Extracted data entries
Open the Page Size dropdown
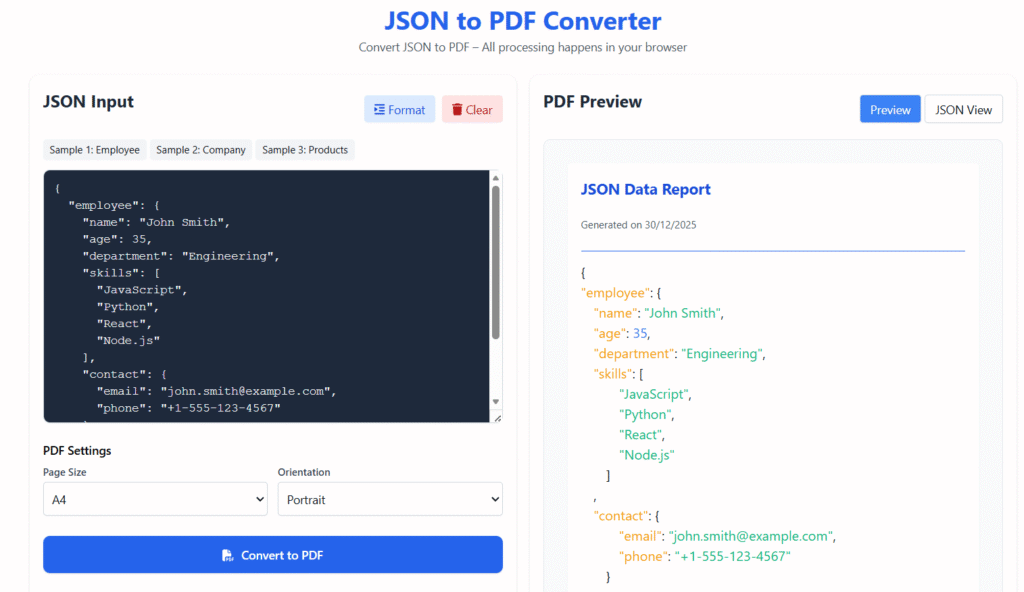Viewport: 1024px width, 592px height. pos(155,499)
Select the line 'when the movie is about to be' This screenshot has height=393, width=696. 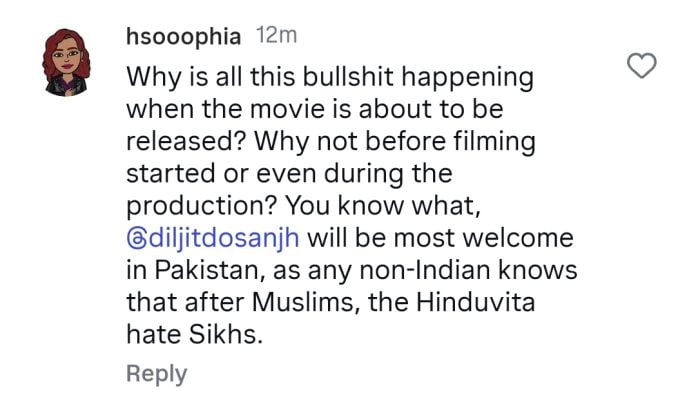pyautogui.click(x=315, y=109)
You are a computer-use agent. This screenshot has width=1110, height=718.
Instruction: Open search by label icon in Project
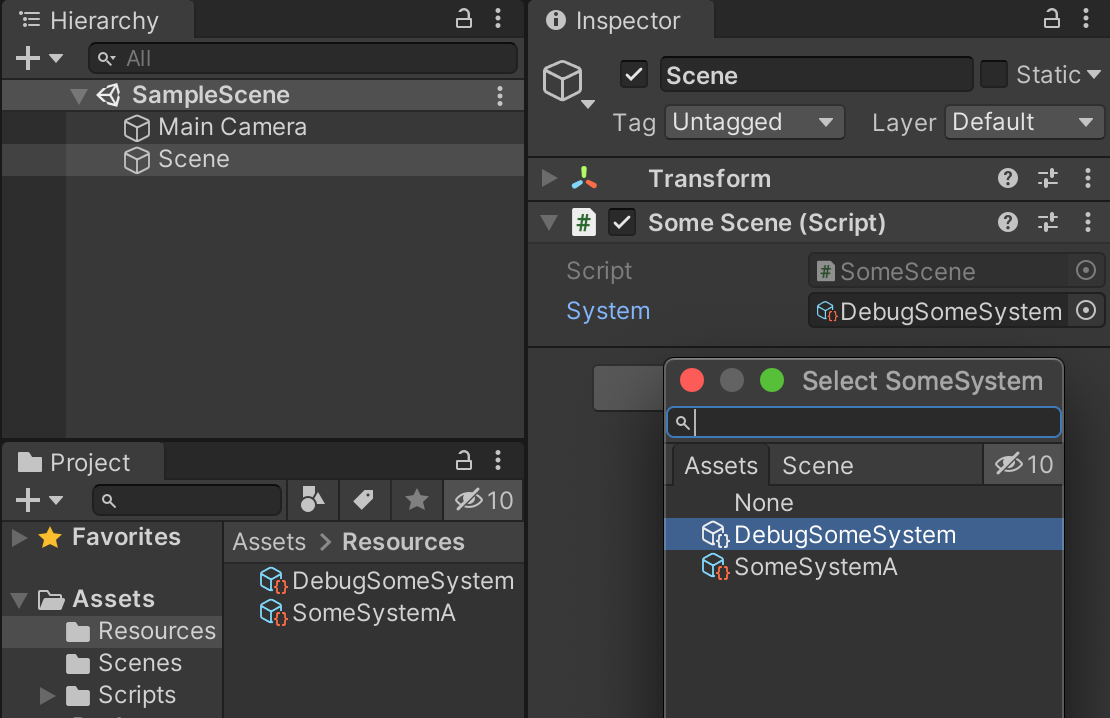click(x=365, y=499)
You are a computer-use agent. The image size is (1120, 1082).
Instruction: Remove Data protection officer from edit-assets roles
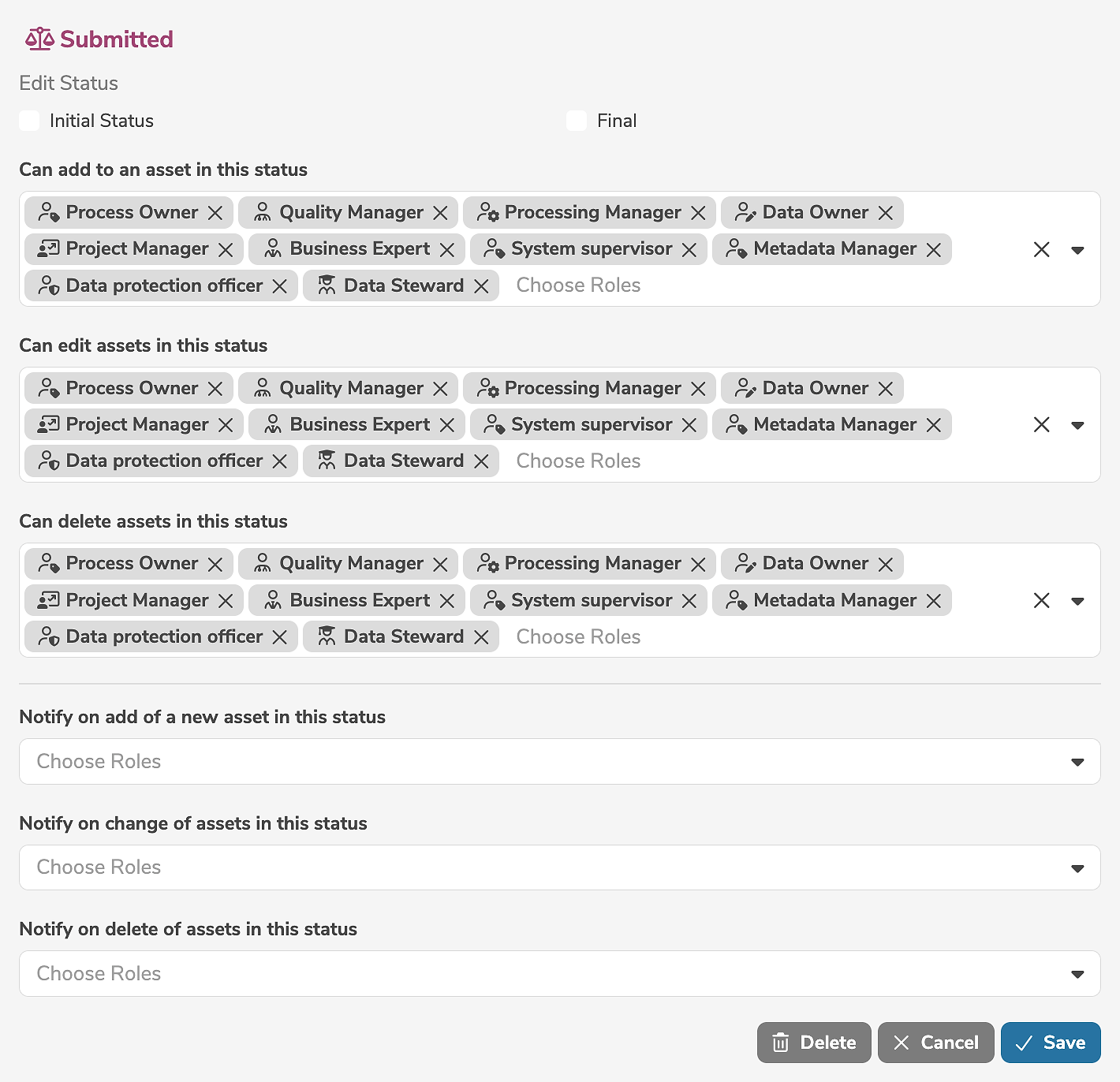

Instructions for the task: Word for word, restate the lines from the line with "You are a computer-use agent. The" through the last line of the entries, and nothing beyond them. Omit pictures.

Solution for this task:
You are a computer-use agent. The image size is (1120, 1082).
Instruction: Remove Data protection officer from edit-assets roles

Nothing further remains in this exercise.